There are over 100 diseases that may cause dementia. Below are a few of the most common:
Alzheimer’s disease is the most common cause of dementia accounting for 60% – 80% of dementia diagnosis. It is a progressive disease affecting brain tissues and neurons in many areas of the brain ultimately causing a severe decline in language, memory, reasoning, and other cognitive functions.
Vascular dementia also causes changes in cognition but is linked to strokes, multiple minor strokes, or conditions preventing oxygen and blood to flow to the brain. Some risk factors include high blood pressure, diabetes, and high cholesterol. Symptoms can onset suddenly and typically include forgetfulness, difficulty following instructions or learning new information, poor judgement, and even hallucinations.
Frontotemporal dementia (FTD) is caused by the progressive nerve cell loss in the frontal lobe or the temporal lobe of the brain. Persons living with FTD may retain much of their memory but often have difficulties with communication, specifically speaking, reading, writing, and comprehension of what others are saying. Other common symptoms include difficulties with planning and sequencing, prioritization of tasks, and impulsivity. FTD is also known to affect one’s mood and behavior and may lead to a disinterest of activities once enjoyed.
Lewy Body dementia (LBD) is a type of dementia caused by abnormal microscopic protein deposits, called Lewy bodies, that damage the ability of neurons in the brain to transmit information between brain cells. LBD is an umbrella term encompassing dementias caused by the build-up of Lewy Body proteins, including “dementia with Lewy Body” (DLB) and Parkinson’s Disease dementia (PDD). It is important to note that not all persons living with Parkinson’s Disease (PD) will develop PDD.

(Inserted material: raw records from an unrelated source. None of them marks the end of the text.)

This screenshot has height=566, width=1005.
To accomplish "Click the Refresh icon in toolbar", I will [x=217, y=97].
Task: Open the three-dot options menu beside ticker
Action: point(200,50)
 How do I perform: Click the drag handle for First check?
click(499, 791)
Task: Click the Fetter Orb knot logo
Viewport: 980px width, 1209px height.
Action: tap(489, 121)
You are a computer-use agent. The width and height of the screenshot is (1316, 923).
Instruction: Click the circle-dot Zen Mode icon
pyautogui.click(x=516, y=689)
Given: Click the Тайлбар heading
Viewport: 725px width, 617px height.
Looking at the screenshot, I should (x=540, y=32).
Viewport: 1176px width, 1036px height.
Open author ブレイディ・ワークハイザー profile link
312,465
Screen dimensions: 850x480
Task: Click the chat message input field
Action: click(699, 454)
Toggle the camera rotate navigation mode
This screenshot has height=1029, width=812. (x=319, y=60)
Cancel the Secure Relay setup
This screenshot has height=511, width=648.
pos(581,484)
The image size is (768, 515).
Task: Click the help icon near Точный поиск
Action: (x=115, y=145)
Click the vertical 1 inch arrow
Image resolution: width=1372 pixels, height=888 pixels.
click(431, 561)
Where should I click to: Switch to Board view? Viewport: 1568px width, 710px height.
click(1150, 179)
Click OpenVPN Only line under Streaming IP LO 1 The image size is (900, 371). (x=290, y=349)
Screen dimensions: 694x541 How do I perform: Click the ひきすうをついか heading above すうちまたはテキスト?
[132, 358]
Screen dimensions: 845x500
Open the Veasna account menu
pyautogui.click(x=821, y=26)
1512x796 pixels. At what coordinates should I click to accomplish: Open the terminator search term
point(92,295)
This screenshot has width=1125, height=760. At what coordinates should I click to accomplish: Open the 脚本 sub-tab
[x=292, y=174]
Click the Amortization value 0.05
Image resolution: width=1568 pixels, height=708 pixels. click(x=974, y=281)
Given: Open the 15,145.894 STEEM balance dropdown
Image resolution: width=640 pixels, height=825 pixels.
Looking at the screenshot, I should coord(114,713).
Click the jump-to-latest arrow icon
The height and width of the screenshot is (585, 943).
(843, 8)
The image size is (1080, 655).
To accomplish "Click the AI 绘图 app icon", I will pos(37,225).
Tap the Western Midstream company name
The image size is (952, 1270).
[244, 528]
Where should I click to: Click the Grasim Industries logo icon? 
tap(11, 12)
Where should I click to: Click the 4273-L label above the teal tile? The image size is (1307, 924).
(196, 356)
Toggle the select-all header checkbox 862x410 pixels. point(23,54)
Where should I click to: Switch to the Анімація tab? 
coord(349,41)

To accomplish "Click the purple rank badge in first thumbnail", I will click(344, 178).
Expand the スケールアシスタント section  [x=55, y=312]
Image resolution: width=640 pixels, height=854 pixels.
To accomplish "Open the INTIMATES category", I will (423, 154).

In LBD, two important chemical transmitters are affected by LBD; acetylcholine, chiefly responsible for memory, learning, and processing as well as dopamine which plays a crucial role in behavior, cognition, movement, sleep, and mood. Many persons living with LBD experience fluctuating cognitive functions and can experience hallucinations, disorientation, and disrupted sleep cycles. Other symptoms include potential changes in movement including posture, muscle rigidity, mobility, and facial expressions.
Mixed dementia is the instance of more than one type of dementia (or cause of dementia) simultaneously occurring in the brain. For example, persons living with mixed dementia might have brain changes associated simultaneously with Alzheimer’s and vascular dementia. Symptoms of several dementias may be present in persons living with mixed dementia. Mixed dementia can be difficult to diagnose, but can pose a greater impact on brain function since two or more dementia related brain changes are present.